Non-treated Area 未治療部では変化ありません。

最後に、下記のような報告がなされています。

エステサロン等でのHIFU機器による施術でトラブル発生! -熱傷や神経損傷を生じた事例も-

平成29年3月2日 独立行政法人国民生活センター

http://www.kokusen.go.jp/pdf/n-20170302_1.pdf

エステティシャン等が HIFU 機器を用いて皮下組織に直接熱作用を加え、危害を及ぼすような美容施術を行うことは、医師法に
抵触するおそれがあります。
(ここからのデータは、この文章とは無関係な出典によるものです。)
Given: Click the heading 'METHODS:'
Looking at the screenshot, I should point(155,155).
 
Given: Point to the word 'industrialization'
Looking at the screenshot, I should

ご注意ください。

共通のリスクと施術後の注意点

施術後のリスク、合併症を最小限にするため、以下の注意事項をお守りください。
・当日からシャワーは可能ですが、温泉、サウナ、飲酒や激しい運動などを控えて下さい。
・当日より洗顔は可能ですが、強くこすったりはしないでください。クレンジングやこすり洗いを必要とする激しいメイクはお肌が落ち着 くまで数日間控えて下さい。

・過度な日焼けは避けて頂き、外出の際には紫外線、可視光線近赤外線を遮断できる日焼け止め、紫外線、近赤外線を遮断できるメガネをご使用ください。

・腫れ、皮膚のかさつき、肌荒れ、内出血が一時的に出ることがあり施術直後は理想の状態でないことがあります。

・目的とする効果を維持するために定期的な追加治療を必要とします。